GIVEN TEXT ->
Am Mi., 20. Feb. 2019 um 03:32 Uhr schrieb Sjoerd Meijer via llvm-dev
<llvm-dev at lists.llvm.org>:>
> I think we could/should be a little bit more precise here:
>
> > ... any regressions whether they affect buildbots or not, the
> > patch author should be responsible for fixing the issue.
>
> especially if we say that the bar for a revert is low. That is, the
"any regression" needs a bit more clarifications. Assuming we are
talking about performance regressions (not language conformance or correctness):
>
> 1) We sometimes see regressions where code generation is (almost) the same,
but the code layout is different. Some micro-architectures are more sensitive to
this than others, causing significant regressions. We always thought it was
unfair to ask for a revert for these kind of regressions, and thus never ask for
that.
>
> 2) We also sometimes see that patches that cause regressions actually do
the right thing, but have all sorts of knock on effects e.g. causing different
codegen and regressions. Sometimes this is just unlucky (e.g. regalloc making
different decisions), but sometimes other passes can't handle the IR or
machine code less efficient and something need to be actually fixed. But we also
very rarely ask for a revert in these cases.
>
> 3) The obvious and straightforward case is when a patch is not doing the
right thing or e.g. forgets certain cases. Usually what we do is leave a comment
on the Phab ticket, and when the author responds fast and works on a fix we can
live with the regression for a few days (but it looks like we could be a bit
more aggressive with reverts if we wanted to).
>
> The straightforward cases are 1) and 3), where the former is not worth a
revert (but it would be good to be explicit about this), and 3) is definitely
worth a revert.

DATA SUPPLIED ->
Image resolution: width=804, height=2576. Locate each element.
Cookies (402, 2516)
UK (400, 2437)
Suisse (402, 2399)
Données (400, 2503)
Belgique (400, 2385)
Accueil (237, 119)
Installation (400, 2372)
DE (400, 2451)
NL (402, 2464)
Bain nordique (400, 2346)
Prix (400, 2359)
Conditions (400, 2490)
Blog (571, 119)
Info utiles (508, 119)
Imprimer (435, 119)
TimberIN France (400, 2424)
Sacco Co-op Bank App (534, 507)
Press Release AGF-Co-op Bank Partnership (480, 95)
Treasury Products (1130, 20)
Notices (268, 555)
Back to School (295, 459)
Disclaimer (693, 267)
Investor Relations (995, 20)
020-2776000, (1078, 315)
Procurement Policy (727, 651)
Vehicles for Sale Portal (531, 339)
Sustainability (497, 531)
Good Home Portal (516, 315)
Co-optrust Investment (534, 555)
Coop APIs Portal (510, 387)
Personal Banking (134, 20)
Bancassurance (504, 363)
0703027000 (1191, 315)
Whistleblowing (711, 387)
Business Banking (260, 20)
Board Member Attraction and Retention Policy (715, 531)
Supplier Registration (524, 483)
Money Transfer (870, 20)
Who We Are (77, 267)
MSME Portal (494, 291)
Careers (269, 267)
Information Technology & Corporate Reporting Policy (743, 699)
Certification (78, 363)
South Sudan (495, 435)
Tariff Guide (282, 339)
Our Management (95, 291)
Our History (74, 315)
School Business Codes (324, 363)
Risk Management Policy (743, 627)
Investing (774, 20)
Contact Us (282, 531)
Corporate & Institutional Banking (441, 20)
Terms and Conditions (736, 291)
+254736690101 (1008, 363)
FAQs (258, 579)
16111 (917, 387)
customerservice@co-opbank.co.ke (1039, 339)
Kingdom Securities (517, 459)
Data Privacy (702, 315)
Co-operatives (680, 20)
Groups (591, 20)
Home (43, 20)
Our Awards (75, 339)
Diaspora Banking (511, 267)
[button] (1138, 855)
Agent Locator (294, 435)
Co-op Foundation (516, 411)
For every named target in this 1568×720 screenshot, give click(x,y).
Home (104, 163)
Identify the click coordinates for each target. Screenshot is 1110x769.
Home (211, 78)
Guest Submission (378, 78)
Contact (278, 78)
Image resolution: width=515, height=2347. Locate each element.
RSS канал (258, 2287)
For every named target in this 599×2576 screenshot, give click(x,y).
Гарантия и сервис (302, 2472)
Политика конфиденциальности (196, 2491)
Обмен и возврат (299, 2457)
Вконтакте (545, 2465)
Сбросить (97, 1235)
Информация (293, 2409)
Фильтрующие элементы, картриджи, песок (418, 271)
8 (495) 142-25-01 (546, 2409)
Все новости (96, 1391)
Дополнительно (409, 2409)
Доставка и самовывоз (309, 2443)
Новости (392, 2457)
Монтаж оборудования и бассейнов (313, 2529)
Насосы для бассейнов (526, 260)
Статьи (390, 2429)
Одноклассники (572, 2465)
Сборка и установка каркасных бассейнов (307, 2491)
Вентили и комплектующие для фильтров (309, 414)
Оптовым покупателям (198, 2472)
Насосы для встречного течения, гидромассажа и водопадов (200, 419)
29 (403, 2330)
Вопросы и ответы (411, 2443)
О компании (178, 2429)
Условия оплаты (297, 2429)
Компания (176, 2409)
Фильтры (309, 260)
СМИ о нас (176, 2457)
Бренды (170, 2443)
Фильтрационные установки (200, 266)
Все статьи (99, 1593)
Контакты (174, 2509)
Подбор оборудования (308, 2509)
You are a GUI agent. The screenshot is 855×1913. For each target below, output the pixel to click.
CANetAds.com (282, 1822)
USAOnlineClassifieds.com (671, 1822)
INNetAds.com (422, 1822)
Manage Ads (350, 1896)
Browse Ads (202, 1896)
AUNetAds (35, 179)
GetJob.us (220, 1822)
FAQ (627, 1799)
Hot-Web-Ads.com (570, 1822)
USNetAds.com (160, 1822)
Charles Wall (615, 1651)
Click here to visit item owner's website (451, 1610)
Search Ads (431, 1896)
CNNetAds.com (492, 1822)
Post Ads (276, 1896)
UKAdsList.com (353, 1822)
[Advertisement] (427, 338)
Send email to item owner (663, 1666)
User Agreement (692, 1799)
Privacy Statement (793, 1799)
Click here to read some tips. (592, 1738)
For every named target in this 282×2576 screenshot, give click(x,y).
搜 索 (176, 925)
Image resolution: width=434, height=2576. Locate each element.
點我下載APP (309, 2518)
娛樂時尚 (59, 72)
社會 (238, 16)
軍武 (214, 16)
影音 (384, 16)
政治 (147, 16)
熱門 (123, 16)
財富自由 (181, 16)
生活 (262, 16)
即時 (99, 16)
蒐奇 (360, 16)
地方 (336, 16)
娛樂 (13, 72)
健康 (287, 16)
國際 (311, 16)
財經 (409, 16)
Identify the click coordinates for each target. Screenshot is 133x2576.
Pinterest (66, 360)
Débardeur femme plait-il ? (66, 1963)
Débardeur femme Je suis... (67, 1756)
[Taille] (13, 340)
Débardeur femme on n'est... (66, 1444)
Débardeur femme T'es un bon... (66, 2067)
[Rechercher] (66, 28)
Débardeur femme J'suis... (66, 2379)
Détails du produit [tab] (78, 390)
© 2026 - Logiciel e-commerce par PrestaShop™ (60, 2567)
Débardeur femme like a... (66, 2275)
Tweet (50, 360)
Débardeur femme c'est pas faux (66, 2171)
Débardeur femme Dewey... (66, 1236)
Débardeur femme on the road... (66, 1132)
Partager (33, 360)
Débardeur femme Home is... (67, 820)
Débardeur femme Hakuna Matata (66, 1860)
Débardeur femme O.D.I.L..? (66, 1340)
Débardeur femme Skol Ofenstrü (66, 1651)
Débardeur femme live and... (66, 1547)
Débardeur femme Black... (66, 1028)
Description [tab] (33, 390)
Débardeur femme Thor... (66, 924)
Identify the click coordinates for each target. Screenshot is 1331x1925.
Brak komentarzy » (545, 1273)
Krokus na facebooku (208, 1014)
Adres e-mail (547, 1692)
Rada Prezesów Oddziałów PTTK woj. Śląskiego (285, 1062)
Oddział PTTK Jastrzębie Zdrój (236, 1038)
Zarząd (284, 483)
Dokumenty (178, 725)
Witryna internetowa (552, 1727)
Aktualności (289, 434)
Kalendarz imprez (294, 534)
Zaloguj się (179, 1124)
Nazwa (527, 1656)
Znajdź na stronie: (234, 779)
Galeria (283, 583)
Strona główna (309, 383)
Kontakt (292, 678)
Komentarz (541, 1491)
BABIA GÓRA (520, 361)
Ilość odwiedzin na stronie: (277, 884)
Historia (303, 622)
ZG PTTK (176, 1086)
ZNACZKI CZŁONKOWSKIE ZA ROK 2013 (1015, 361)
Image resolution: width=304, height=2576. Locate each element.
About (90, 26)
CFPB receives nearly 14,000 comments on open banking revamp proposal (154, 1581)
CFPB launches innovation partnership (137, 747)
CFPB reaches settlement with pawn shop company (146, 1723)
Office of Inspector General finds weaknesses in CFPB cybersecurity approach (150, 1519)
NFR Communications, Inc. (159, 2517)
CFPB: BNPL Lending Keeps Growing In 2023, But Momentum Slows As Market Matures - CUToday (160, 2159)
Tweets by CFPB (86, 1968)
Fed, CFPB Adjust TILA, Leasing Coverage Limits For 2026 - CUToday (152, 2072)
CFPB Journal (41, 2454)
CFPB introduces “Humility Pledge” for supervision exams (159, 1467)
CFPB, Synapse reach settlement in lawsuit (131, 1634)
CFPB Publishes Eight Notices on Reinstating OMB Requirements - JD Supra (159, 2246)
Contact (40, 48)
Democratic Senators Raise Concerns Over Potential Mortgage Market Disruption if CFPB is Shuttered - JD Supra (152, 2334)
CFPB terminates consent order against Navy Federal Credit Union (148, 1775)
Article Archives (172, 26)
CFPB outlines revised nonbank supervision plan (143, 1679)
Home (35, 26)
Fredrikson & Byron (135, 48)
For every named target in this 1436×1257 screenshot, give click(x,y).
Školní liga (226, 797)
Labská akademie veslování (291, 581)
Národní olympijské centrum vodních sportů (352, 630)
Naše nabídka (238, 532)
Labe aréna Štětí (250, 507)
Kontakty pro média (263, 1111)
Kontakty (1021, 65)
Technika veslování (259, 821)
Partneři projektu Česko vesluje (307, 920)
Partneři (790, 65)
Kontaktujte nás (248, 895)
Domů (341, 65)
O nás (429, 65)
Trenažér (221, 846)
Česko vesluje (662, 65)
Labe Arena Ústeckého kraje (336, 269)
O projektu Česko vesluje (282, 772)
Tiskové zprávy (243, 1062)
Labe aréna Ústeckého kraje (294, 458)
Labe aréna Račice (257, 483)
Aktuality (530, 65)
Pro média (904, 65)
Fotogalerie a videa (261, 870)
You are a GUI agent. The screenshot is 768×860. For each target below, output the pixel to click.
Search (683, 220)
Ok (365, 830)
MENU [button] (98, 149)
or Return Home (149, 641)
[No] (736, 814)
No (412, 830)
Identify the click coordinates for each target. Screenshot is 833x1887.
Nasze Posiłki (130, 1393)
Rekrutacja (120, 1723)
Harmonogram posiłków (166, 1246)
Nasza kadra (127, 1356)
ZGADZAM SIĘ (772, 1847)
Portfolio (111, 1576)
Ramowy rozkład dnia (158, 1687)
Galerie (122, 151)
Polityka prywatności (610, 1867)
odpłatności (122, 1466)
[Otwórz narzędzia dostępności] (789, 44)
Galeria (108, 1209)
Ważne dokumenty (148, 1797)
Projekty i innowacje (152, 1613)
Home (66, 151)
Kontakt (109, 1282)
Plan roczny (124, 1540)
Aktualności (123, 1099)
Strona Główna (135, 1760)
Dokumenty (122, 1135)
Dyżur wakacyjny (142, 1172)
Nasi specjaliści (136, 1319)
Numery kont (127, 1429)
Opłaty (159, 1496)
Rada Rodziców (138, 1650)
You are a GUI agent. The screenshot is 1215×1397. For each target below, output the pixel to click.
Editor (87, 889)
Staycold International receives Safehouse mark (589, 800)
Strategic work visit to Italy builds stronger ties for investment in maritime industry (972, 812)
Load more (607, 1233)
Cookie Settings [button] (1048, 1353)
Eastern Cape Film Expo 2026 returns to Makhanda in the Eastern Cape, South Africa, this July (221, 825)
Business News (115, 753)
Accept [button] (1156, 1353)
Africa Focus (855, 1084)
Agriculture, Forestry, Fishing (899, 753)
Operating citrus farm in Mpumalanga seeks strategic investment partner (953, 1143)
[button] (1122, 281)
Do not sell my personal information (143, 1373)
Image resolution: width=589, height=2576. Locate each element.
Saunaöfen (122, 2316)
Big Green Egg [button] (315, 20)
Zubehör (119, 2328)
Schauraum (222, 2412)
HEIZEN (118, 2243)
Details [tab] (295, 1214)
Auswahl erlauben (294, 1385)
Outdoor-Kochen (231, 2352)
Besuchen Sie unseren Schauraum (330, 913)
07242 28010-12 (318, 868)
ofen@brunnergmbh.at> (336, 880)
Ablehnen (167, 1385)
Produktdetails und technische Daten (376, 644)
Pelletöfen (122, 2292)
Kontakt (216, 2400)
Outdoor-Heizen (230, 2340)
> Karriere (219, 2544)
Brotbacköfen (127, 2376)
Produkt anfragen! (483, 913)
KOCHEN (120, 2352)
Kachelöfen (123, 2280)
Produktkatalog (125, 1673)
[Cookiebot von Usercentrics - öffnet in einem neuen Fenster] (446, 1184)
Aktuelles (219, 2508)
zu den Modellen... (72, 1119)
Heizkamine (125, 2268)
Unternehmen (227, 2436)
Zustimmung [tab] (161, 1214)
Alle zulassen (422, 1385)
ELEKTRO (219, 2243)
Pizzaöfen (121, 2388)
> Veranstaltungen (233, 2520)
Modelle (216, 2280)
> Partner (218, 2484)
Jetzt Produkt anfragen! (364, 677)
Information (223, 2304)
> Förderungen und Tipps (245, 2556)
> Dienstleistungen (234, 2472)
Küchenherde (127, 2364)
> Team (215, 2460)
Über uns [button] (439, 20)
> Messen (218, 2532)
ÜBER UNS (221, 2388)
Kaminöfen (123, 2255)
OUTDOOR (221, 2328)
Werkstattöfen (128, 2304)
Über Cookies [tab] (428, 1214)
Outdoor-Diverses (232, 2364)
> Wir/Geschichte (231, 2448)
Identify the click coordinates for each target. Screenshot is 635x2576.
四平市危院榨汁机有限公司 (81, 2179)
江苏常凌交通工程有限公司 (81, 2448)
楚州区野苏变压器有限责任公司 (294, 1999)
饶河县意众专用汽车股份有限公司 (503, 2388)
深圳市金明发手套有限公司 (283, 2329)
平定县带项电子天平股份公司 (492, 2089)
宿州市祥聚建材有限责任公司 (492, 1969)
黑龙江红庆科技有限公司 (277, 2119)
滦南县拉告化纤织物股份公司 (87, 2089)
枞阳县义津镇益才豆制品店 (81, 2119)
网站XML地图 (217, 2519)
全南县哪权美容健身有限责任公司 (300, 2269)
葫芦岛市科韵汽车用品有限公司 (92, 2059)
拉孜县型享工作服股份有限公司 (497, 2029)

PROBLEM TO SOLVE ->
Pick up the mailing-list post on when to revert patches that cause performance regressions right after its last sentence, and continue it.

EXERCISE ANSWER ->
>
> 2) is the tricky one, because it has a lot of grey areas. I guess the
reason why we are not very aggressive with reverts is that we don't want to
stop others from making progress, and also thought that in some cases it was
just our problem and not the author's. In the example of knock on effects
and some heuristic making a different/wrong decision, I thought it was unfair to
the author to ask for a revert. A more aggressive revert policy here could
easily lead to people not making any progress or a lot less fast.
>
> Cheers,
> Sjoerd.
>
>
> ________________________________
> From: llvm-dev <llvm-dev-bounces at lists.llvm.org> on behalf of Reid
Kleckner via llvm-dev <llvm-dev at lists.llvm.org>
> Sent: 19 February 2019 23:29
> To: Zachary Turner
> Cc: llvm-dev
> Subject: Re: [llvm-dev] Clarification on expectations of buildbot email
notifications
>
> I don't think whether a buildbot sends email should have anything to do
with whether we revert to green or not. Very often, developers commit patches
that cause regressions not caught by our buildbots. If the regression is severe
enough, then I think community members have the right, and perhaps
responsibility, to revert the change that caused it. Our team maintains bots
that build chrome with trunk versions of clang, and we identify many regressions
this way and end up doing many reverts as a result. I think it's important
to continue this practice so that we don't let multiple regressions pile up.
>
> I think what's important, and what we should, after this discussion
concludes, put in the developer policy, is that the person doing the revert has
the responsibility to do their best to help the patch author reproduce the
problem or at least understand the bug.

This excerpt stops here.